Sono figlio di gente normale, né ricca né povera, ma che ogni soldo in tasca se l’é dovuto sudare. Sia Marco, mio babbo, che Valeria, mia mamma, hanno passato una vita tra i banchi di scuola, la sera lontani da me e da Chiara, mia sorella, mille e passa interminabili consigli d’istituto, altrettante notti di scrutini, oppure la mattina in classe, la puzza dei poveri, immigrati da chissà dove, portandoseli ogni pomeriggio a casa a insegnargli la matematica e l’italiano. Quando s’imparano i calcoli, ogni volta che si trovano le frasi della propria anima, si comincia a profumare di rose. E’ la cultura, spesso salva vecchi, donne e bambini, sempre fa rima con riscatto.

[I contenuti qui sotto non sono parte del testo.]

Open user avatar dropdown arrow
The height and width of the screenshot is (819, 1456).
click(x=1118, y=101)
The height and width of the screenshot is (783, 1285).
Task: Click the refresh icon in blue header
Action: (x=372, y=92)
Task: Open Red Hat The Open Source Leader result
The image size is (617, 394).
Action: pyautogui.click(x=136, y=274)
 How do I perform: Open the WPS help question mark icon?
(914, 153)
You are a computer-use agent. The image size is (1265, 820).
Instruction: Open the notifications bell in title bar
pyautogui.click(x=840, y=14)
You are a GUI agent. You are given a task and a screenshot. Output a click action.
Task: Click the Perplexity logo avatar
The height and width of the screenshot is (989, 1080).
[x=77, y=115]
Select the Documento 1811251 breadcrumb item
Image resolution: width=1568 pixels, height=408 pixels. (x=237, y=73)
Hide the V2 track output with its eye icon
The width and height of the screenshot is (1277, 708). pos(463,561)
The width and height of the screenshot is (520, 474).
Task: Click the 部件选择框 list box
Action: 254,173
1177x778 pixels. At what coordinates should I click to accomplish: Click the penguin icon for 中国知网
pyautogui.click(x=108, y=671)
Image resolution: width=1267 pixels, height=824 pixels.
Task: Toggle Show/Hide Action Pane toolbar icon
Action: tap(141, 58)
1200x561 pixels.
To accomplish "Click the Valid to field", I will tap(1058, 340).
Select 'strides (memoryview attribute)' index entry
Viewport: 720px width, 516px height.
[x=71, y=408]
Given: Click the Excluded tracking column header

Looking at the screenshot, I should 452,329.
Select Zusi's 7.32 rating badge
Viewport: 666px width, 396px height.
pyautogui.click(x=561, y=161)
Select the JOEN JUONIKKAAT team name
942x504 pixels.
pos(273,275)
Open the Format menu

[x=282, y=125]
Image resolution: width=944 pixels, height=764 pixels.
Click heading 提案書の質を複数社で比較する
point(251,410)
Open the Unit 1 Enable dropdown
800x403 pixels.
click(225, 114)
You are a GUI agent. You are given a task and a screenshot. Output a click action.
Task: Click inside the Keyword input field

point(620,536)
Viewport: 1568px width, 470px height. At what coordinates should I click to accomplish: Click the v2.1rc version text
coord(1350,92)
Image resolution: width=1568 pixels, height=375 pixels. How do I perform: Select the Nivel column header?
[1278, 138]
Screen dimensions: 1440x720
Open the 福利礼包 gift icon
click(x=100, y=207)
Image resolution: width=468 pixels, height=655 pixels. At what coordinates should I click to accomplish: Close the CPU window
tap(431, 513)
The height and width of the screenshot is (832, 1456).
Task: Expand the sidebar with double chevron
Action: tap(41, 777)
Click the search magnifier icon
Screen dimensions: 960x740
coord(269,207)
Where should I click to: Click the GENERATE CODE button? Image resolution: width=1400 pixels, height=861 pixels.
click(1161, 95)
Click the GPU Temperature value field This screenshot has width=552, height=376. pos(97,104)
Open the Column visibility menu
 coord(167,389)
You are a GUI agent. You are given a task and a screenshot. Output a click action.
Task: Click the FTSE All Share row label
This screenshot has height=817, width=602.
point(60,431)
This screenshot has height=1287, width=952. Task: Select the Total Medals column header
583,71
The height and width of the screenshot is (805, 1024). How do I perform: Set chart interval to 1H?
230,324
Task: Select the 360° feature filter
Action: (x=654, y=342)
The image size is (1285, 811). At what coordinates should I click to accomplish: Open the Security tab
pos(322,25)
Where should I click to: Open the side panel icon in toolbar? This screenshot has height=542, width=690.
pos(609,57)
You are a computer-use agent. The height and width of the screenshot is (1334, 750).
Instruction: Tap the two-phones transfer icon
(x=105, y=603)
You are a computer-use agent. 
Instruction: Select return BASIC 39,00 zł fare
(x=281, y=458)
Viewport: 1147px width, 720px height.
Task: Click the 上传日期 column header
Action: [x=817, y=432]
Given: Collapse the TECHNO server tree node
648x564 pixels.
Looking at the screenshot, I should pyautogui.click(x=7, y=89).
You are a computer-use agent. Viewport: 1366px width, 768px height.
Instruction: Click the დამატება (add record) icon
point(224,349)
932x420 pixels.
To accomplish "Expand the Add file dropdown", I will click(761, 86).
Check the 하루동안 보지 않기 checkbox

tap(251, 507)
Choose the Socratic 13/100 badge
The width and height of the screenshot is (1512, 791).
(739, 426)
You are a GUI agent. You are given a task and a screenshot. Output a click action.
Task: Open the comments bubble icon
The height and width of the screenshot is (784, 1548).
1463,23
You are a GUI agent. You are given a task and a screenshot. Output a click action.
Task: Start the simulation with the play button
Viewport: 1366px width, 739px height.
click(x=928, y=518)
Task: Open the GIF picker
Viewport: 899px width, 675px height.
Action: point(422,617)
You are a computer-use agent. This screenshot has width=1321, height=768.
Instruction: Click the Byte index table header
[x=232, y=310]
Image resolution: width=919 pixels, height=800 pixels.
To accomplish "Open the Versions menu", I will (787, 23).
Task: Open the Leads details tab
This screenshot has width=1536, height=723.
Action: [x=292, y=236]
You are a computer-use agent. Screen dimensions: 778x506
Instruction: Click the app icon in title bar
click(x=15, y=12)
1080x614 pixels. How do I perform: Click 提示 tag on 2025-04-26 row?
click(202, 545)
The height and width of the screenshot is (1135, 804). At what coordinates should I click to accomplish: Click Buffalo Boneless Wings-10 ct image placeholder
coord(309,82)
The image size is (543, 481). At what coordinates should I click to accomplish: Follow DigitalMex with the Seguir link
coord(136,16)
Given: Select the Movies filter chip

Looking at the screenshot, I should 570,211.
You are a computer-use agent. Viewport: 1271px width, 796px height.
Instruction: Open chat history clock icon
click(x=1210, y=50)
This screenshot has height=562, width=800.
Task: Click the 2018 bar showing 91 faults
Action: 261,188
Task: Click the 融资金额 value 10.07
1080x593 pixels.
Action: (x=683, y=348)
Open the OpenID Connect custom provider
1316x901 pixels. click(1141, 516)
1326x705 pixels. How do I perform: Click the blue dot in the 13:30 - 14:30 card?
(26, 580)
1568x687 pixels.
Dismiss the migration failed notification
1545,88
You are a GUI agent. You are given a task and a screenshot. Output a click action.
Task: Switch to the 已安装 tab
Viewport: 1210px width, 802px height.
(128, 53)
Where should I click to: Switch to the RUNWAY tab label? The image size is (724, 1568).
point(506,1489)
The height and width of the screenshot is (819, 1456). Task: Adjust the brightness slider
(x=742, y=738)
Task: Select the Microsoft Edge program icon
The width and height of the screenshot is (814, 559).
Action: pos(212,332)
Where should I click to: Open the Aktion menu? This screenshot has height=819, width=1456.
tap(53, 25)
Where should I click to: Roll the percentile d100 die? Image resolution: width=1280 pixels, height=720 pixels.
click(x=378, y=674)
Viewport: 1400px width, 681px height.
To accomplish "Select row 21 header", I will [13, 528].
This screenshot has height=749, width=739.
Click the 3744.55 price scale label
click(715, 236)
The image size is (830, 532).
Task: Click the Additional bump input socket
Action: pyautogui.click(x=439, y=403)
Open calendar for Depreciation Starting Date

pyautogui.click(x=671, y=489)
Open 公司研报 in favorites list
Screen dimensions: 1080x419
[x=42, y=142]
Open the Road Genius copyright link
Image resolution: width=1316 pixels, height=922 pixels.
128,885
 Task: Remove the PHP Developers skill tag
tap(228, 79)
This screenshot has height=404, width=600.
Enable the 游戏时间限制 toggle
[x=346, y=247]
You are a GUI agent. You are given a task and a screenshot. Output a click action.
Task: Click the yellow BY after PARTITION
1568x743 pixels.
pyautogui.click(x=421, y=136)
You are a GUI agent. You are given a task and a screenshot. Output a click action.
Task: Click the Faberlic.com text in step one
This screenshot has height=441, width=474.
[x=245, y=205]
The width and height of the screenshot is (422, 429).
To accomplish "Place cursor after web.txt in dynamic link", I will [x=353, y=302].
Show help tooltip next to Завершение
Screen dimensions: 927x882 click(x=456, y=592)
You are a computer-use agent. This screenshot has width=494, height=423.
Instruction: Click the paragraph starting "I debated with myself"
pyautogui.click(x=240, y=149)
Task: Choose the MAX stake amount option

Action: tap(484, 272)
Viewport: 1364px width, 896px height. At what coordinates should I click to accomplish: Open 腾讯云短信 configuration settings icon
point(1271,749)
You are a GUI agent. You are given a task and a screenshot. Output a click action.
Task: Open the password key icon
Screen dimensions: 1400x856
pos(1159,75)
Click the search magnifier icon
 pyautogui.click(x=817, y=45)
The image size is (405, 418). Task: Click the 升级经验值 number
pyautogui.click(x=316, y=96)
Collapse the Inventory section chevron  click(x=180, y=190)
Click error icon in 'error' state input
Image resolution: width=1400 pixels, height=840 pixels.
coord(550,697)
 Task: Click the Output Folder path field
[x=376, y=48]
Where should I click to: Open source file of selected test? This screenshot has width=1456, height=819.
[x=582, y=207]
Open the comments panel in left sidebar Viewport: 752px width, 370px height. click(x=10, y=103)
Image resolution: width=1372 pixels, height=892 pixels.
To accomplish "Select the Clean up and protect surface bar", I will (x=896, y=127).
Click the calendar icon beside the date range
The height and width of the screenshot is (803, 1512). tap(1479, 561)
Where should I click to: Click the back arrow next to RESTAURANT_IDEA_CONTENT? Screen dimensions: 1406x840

Mio papà scrive poesie. Sono profonde come il lago, d’amore, ma com’è per noi di lì, baci rubati alla frontiera, con cento rime capaci di spaccarti a metà il cuore se non le hai lette mai. L’altro ieri ero da mia mamma, col coraggio dei giorni migliori mi ha fatto leggere due suoi racconti, erano bellissimi, meravigliosi, erano perle da leggere e rileggere, da mettere al collo di chi ami per festeggiare l’anniversario felici, ubriachi, liberi e soli.
Così mentre ammiro la meravigliosa Atalanta di Pessina impegnata a fare la storia, ora che sono tra assist, dribbling e passaggi, lontano lontano dal mondo, scrivo questa manciata di righe sui miei, sul dono più grande che mi hanno fatto dopo quello immenso di avermi messo al mondo.
E’ il viaggio delle parole, che loro hanno in ogni cassetto, nascoste, senza averne mai fatto un lavoro, per missione verso gli alunni di un’Italia da salvare, ma anche tanto per rispetto dei grandi scrittori, pur avendone lo stesso cuore e il medesimo talento, regalandomi, senza neppure volerlo, questa cosa: sentire ogni volta addosso la mia fortuna, che è prendere da trent’anni uno stipendio per scriverne, che è già di per sé una benedizione.
E ora godiamoci il momento, che la Dea ha vinto e si giocherà la finale con la Juventus. E io avrò il privilegio di doverla raccontare in un articolo intriso di sudore e di gloria, di vento e di speranza.